- Article:
↓

These gluten-free, savory cheesy quinoa muffins are loaded with fresh tomato and basil for the perfect party appetizer or nutritious snack!
- ½ cup quinoa, rinsed
- 1 cup vegetable broth (or water*)
- 2 eggs, beaten
- 2 tbsp almond meal
- ¼ cup shredded mozzarella cheese
- ¼ cup grated Parmesan cheese
- 2-3 cloves garlic, minced
- ¼ tsp salt
- 1 cup diced tomatoes (about 2 medium Roma tomatoes)
- ¼ cup chopped fresh basil
- Preheat oven to 350F. Spray a 12-cup muffin tin liberally with cooking spray. You could also use a mini muffin tin and adjust the cooking time to 20 minutes.
- In a medium pot, bring vegetable broth and quinoa to a boil. Once boiling, reduce heat to low and simmer, covered, for about 15 minutes (or until all the liquid is absorbed).

↑

- Task objective:
In the quinoa muffin recipe, what is the passage from "- ¼ cup chopped" to "liquid is absorbed)."? Copy it word for word.

- Supplied entries:
↓

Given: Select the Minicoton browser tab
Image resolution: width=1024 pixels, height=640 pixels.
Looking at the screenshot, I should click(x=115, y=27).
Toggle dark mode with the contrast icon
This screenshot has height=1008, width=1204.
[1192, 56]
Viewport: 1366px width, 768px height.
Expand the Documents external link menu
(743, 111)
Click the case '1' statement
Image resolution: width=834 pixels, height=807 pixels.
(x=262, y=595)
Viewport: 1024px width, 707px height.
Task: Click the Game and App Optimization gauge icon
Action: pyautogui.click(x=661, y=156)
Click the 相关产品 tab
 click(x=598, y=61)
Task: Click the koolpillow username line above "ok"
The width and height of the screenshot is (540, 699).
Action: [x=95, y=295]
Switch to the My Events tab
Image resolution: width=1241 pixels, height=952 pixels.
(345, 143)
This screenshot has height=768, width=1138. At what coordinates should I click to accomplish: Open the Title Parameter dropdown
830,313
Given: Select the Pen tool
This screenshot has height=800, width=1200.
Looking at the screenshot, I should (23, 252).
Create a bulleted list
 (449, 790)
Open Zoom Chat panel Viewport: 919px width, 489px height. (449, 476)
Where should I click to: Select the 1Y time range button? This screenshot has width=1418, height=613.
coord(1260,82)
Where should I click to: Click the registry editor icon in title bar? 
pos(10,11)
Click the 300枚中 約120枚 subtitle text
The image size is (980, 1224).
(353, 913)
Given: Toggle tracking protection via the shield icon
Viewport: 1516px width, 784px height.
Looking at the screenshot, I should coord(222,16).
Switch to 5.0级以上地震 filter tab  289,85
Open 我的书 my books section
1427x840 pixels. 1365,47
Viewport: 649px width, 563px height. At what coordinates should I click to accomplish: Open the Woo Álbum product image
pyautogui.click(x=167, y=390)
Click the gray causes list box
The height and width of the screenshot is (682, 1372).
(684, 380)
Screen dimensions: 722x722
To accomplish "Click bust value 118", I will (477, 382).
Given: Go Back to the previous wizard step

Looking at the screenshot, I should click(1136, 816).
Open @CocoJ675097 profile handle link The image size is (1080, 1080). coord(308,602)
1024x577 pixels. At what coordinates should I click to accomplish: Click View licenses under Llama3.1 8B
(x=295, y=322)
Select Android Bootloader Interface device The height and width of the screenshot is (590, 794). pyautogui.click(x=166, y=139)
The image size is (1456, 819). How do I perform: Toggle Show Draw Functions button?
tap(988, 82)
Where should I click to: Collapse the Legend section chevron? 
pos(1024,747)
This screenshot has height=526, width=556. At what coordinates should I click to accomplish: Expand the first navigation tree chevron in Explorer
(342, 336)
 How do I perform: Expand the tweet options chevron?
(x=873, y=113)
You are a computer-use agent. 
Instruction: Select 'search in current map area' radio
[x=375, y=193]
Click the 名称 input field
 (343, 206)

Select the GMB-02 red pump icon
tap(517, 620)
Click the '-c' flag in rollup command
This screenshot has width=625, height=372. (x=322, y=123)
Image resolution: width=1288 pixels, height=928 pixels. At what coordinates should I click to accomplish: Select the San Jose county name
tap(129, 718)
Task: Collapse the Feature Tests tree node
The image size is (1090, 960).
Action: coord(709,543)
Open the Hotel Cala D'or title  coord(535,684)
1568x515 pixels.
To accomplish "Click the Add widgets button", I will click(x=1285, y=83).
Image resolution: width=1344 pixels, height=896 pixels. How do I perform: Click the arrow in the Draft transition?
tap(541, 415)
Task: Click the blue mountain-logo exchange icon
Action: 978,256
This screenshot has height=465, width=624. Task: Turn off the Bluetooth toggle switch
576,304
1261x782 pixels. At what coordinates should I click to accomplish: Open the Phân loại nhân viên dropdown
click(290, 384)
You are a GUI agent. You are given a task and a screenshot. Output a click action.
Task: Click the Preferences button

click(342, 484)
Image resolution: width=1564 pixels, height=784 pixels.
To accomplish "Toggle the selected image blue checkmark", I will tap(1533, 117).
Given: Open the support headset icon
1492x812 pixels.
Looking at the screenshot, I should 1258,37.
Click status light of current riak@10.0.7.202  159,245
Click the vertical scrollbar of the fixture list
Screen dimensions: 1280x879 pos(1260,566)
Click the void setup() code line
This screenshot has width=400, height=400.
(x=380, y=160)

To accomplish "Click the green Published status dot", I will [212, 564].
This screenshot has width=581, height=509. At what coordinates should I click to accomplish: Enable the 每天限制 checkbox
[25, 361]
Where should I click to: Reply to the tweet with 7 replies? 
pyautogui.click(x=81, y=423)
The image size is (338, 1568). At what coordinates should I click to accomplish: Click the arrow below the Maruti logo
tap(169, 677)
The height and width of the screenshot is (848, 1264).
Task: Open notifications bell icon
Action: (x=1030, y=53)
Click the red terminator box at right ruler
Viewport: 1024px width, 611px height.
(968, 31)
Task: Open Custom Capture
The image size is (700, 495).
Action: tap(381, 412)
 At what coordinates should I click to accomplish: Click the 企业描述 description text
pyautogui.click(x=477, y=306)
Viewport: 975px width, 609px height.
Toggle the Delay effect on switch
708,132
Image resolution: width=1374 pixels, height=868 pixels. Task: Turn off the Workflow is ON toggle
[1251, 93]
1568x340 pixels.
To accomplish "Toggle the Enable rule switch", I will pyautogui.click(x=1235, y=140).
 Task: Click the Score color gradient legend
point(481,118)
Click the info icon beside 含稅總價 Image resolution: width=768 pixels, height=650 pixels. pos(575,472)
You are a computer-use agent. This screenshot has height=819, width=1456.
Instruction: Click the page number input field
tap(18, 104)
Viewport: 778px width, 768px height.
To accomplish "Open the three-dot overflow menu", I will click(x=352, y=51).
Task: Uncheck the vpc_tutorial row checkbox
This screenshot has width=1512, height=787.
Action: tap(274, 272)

↑

- Reply:
- ¼ cup chopped fresh basil
- Preheat oven to 350F. Spray a 12-cup muffin tin liberally with cooking spray. You could also use a mini muffin tin and adjust the cooking time to 20 minutes.
- In a medium pot, bring vegetable broth and quinoa to a boil. Once boiling, reduce heat to low and simmer, covered, for about 15 minutes (or until all the liquid is absorbed).